Мне вдруг стало ужасно скверно — я только сейчас вспомнила, что Боб почти всю жизнь имел дело с человеком на грани безумия. А еще мне пришло в голову, что огрызаюсь я не просто так, а потому, что мое восхищение профессором балансировало на грани влюбленности — и Боб, явно это понимая, поступает очень благородно, ни слова об этом не сказав.
— Не думай, я с ним не спала, — выпалила я неожиданно для самой себя. — Я не настолько сошла с ума, знаешь ли.

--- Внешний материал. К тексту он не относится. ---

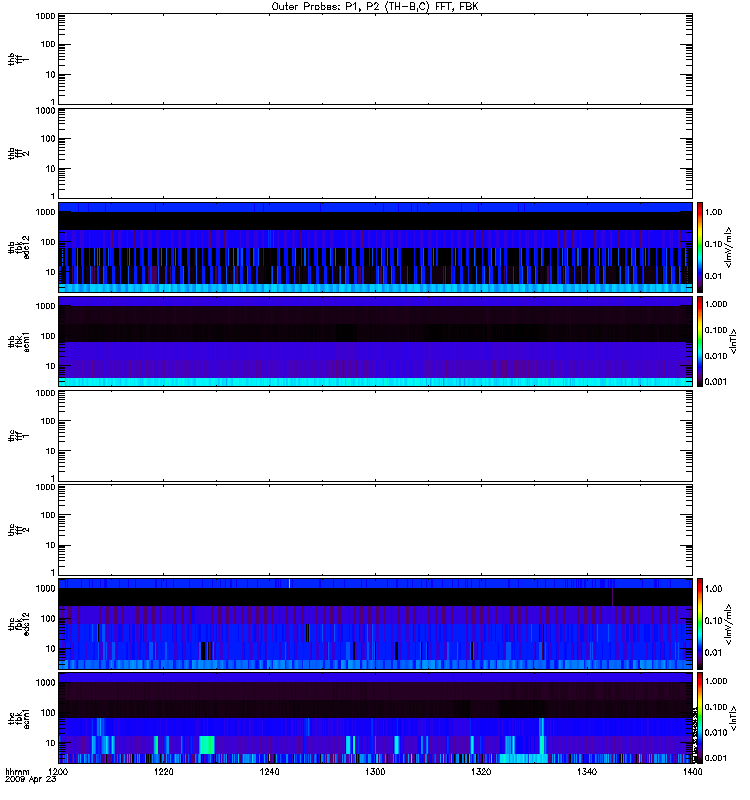Image resolution: width=750 pixels, height=800 pixels.
Task: Click the 1240 time axis label
Action: (x=269, y=772)
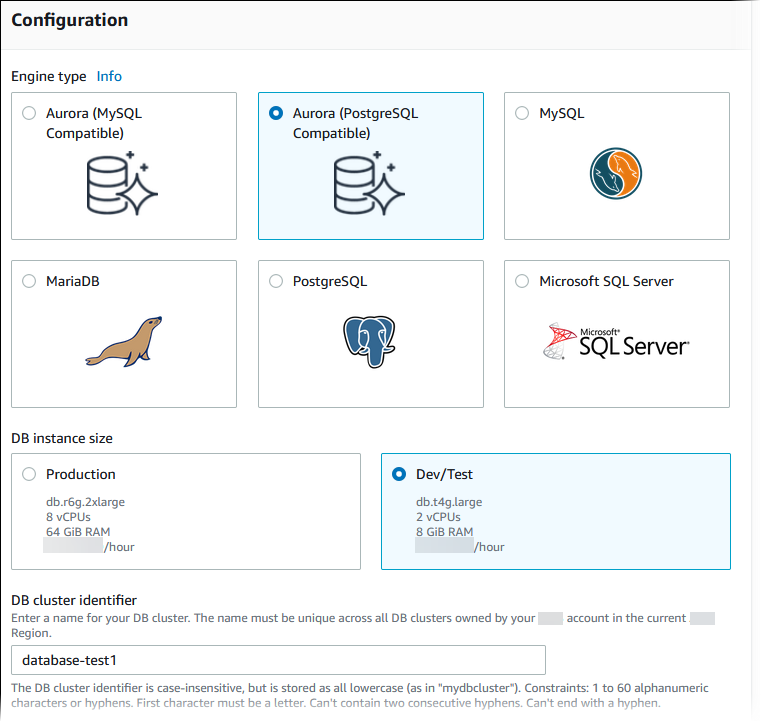
Task: Click the PostgreSQL elephant logo
Action: pos(370,342)
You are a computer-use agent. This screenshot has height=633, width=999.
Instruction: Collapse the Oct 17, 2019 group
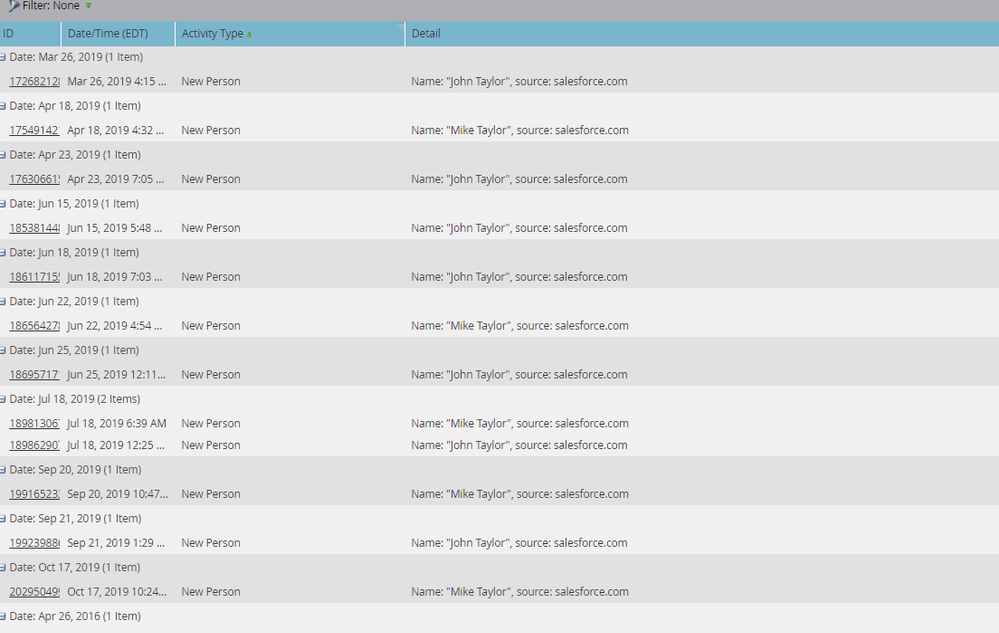tap(4, 568)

Опустив голову, я заплакала.
Боб взял меня за руку:
— Ты вообще не сошла с ума. Я вовсе не думал, что у вас с Хэнкоком до этого дошло… наоборот, я думал, что такой порядочный джентльмен из Гарварда никогда не переступил бы черту, тем более с любимой ученицей, которую он явно уважал.
— Я не достойна уважения.
— Позволю себе не согласиться. И Хэнкок не согласился бы.
— Не могу поверить, что больше никогда с ним не поговорю, — всхлипнула я.
Однажды поздно вечером мне в мотель позвонила мама — звонок из серии «просто узнать, как дела». Но она тут же заговорила о том, что увидела в «Нью-Йорк таймс» некролог на профессора Хэнкока.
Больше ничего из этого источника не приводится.